# [WRITTEN TASK 1]
Answer these questions from the passage on collapse fragility and expected losses, one line each:
(a) Which building had a collapse probability above 5% at the MCE level?
(b) What collapse definition was used in assessing collapse probability?
(c) At which seismic intensity levels does Figure 9 compare total expected losses?

# [TEXT PASSAGE]
Median values of peak story drift ratio (SDR), peak floor acceleration (PFA), and residual story drift ratio (RSDR) at the DE level.
The collapse probability of each building was assessed for each intensity level of the MSA, based on a collapse definition of any SDR exceeding 10% using models that directly included the expected mechanisms of strength and stiffness deterioration as described previously. The collapse fragility curves of the SFRSs, which were developed employing the software tools provided by Baker (2015), are compared in Figure 8, with the x-axis showing the ratio of the demand intensity to the MCE spectral acceleration at the elastic period of that building (i.e., Sa(T1,5%)/SMT). Among the considered building heights and SFRSs, only the 12-story SMRF had a collapse probability exceeding 5% at the MCE level. Comparing collapse margin ratios (CMRs), defined as the median collapse spectral acceleration divided by SMT, all three-story SFRSs have very similar CMRs, while for taller buildings, the CMR is lowest for the SMRFs and highest for the BRBFs, with the other SFRSs in between. These results are generally consistent with the performance requirements of FEMA P695, considering that the ground motion scaling differs from the recommendation of FEMA P695 in order to directly compare the different SFRSs and that neither a spectral shape factor nor a total system collapse uncertainty has been applied.
Collapse fragility curves.
The collapse fragility curve for the three-story CRBF (Figure 8a) has a notably lower dispersion than for the other cases considered. This is because the analysis did not indicate any collapse for this archetype at intensities below 2xMCE and indicated only two collapses at 2xMCE. Considering additional intensity stripes beyond 2xMCE would change the shape of the fragility curve for this structure, but the difference is only significant beyond 2xMCE, which is an intensity with a very low probability of exceedance. Further investigation of the collapse fragility of CRBFs is discussed by Steele and Wiebe (2017).
Seismic intensity-based expected losses
Figure 9 compares total expected losses of the four SFRSs at seismic intensity levels of 0.5 DE, DE, and MCE. The losses from the SFRSs at each building height were normalized by the SMRFs’ replacement cost. Also, the total expected losses are subdivided into losses owing to drift-sensitive and acceleration-sensitive nonstructural components, structural repairs, demolition, and building collapse.
Expected losses (normalized by the replacement cost of the SMRFs for each building height) at three seismic intensities.

# [WRITTEN TASK 2]
In the records, echo the stretch from the line that contains "Where should I" through the line that contains "coord(364,351)", and leave the pictures out of your answer.

# [EXTRACTED INFORMATION]
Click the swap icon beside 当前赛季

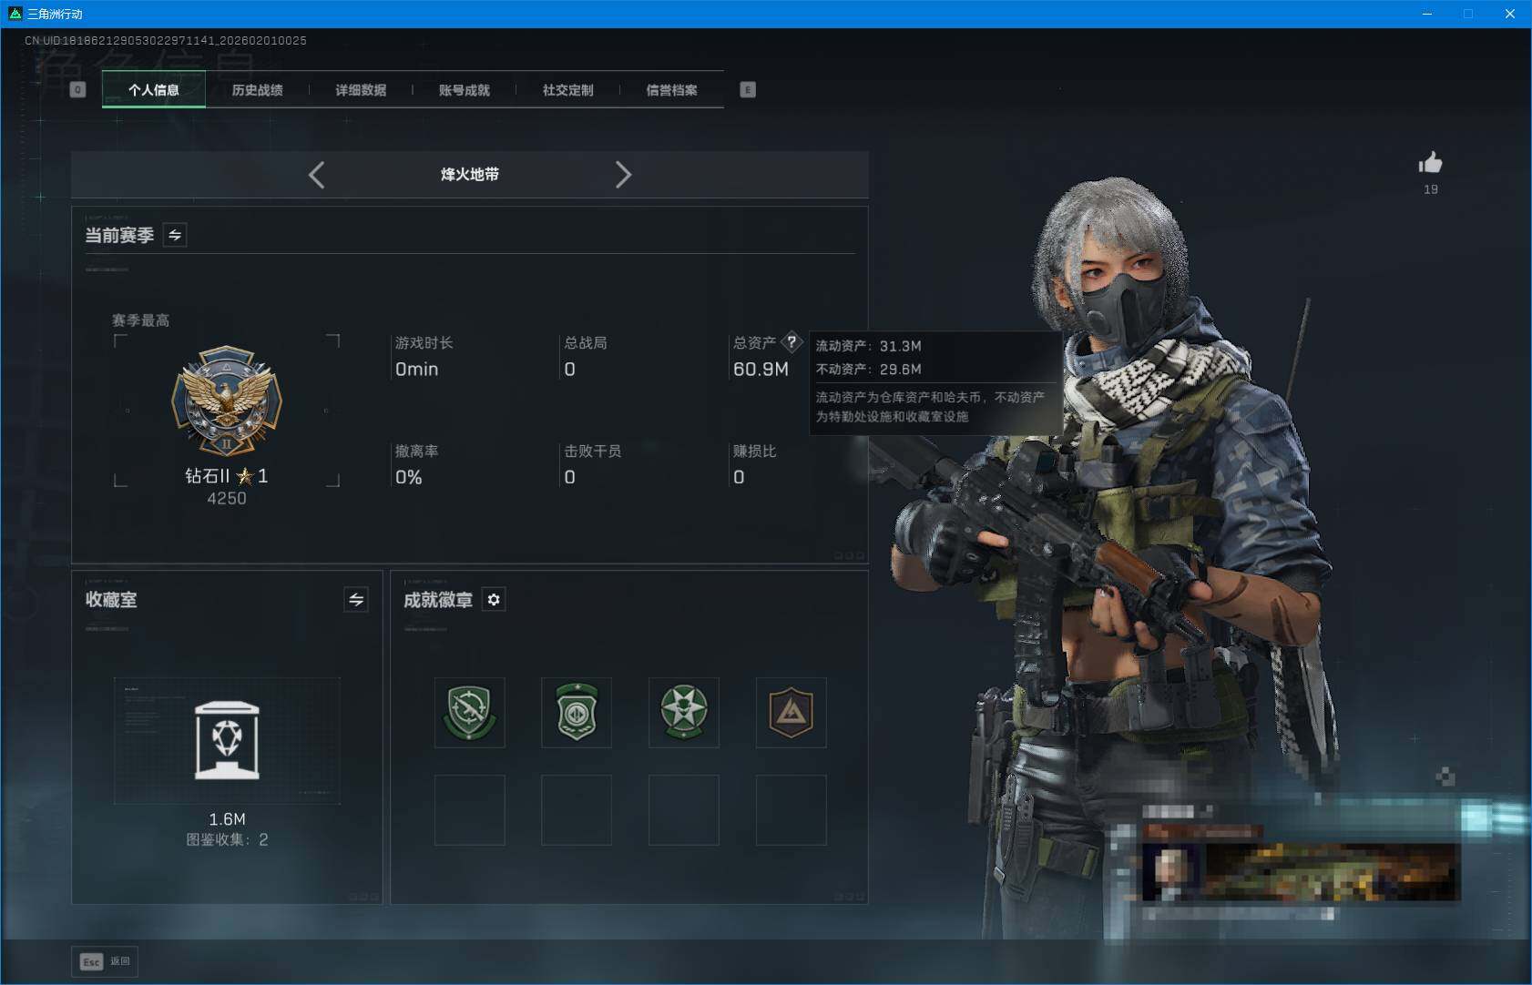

* * *

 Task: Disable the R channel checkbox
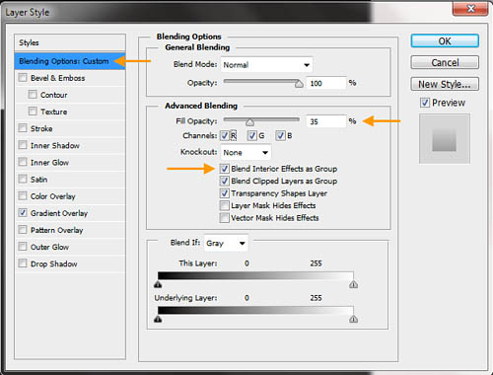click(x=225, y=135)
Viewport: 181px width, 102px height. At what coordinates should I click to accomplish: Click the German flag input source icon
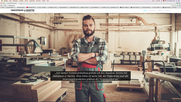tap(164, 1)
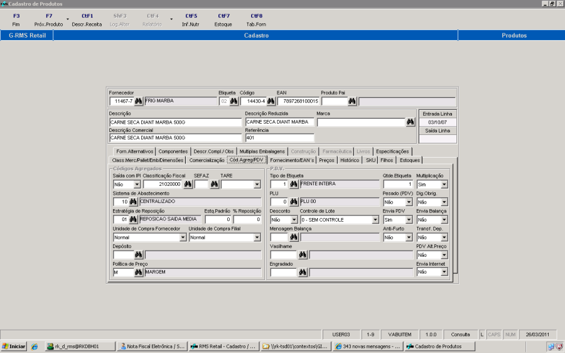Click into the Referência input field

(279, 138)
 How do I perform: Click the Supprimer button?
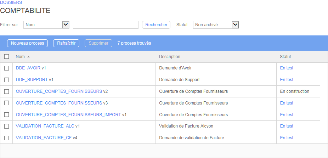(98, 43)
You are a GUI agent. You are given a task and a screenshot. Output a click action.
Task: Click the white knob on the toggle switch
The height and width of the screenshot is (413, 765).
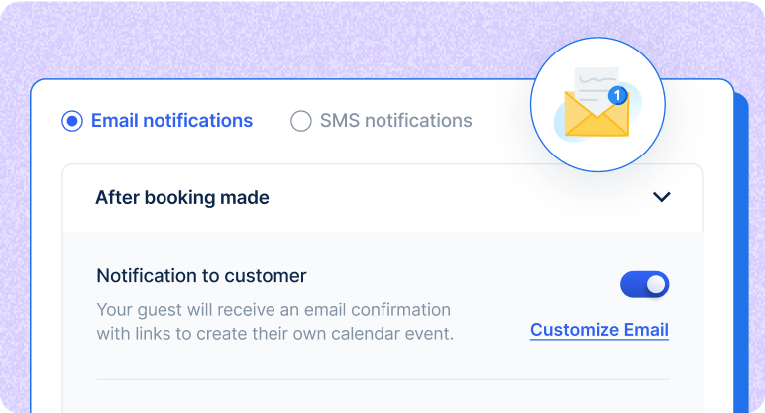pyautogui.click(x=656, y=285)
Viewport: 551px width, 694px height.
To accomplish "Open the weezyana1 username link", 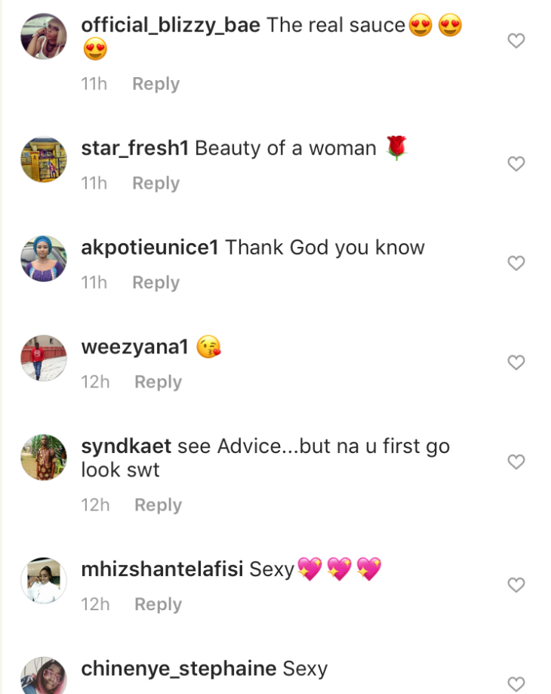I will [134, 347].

==

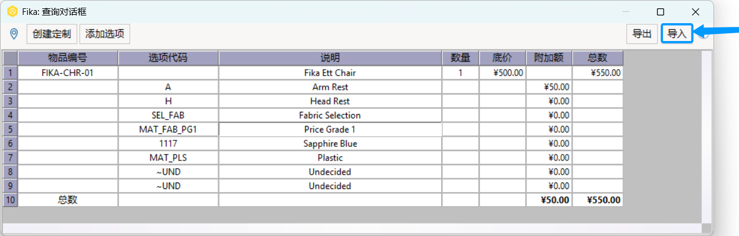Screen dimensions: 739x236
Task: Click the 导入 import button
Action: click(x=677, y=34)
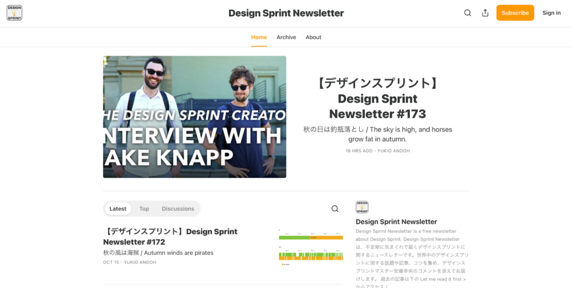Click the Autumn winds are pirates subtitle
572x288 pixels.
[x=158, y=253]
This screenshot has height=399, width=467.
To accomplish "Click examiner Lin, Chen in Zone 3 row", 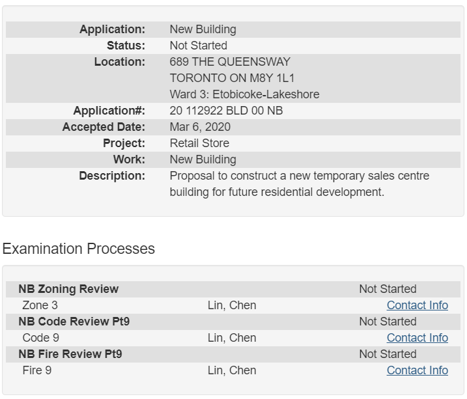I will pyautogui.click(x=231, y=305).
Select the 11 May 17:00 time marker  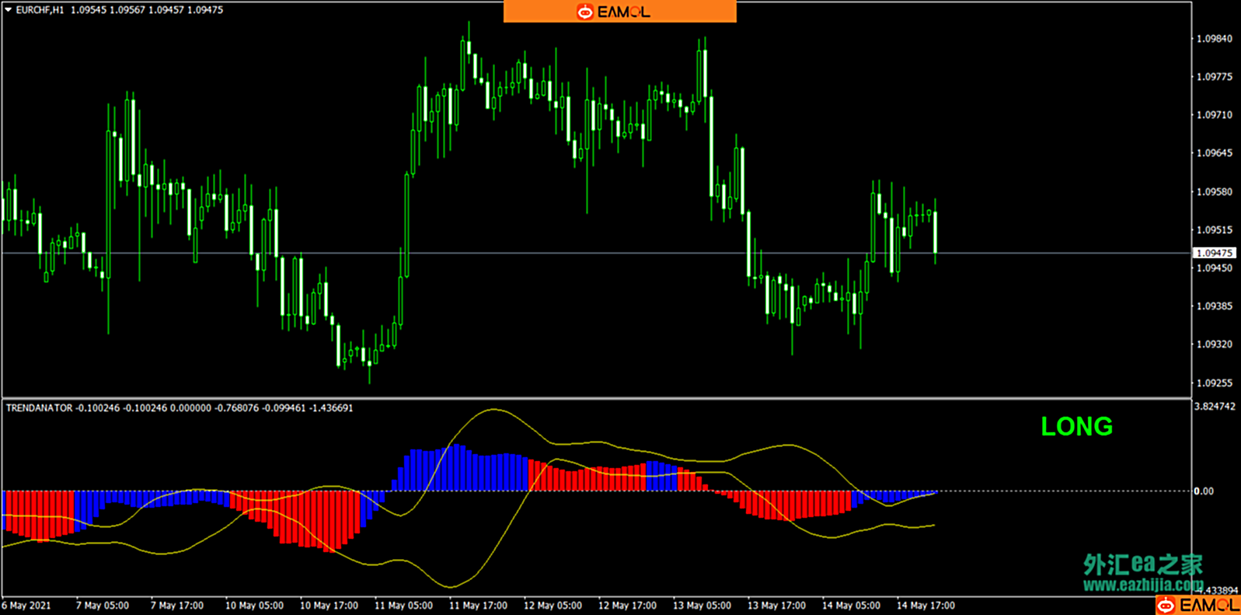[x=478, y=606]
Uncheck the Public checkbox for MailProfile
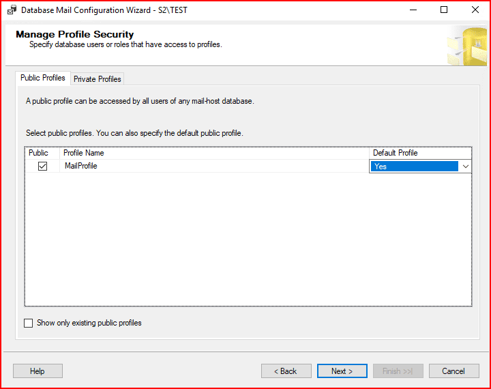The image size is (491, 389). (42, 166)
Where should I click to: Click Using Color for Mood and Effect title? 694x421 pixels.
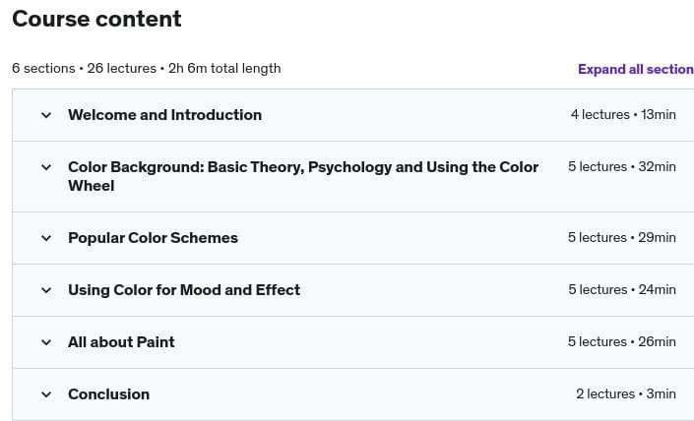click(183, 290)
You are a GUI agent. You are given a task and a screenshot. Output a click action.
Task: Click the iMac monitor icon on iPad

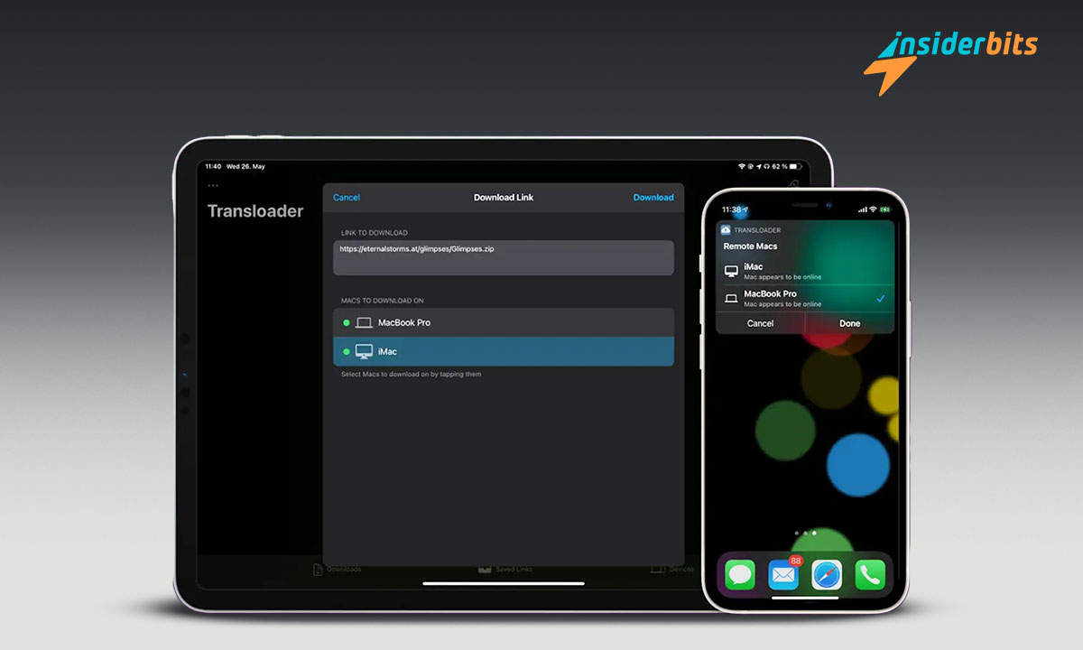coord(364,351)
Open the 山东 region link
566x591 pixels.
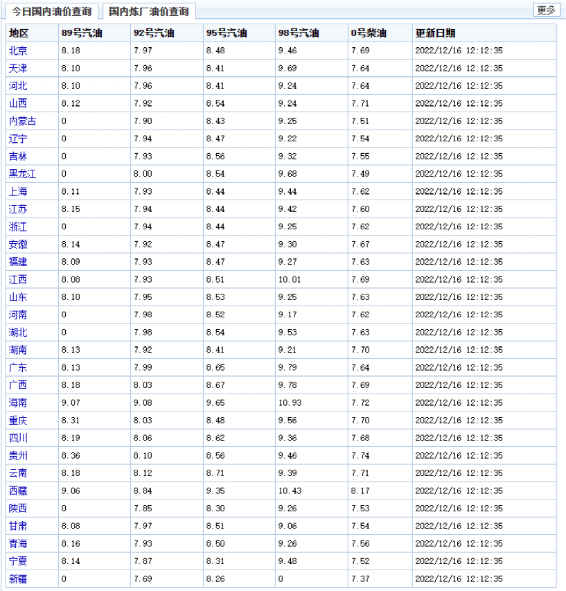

# [REPLY 1]
(a) The 12-story SMRF.
(b) Any SDR exceeding 10%.
(c) 0.5 DE, DE, and MCE.

# [REPLY 2]
Where should I click to: Click Using Color for Mood and Effect title? 694x421 pixels.
click(183, 290)
You are a GUI agent. You are given a task and a screenshot. Output a click action.
Task: Click the iMac monitor icon on iPad

coord(364,351)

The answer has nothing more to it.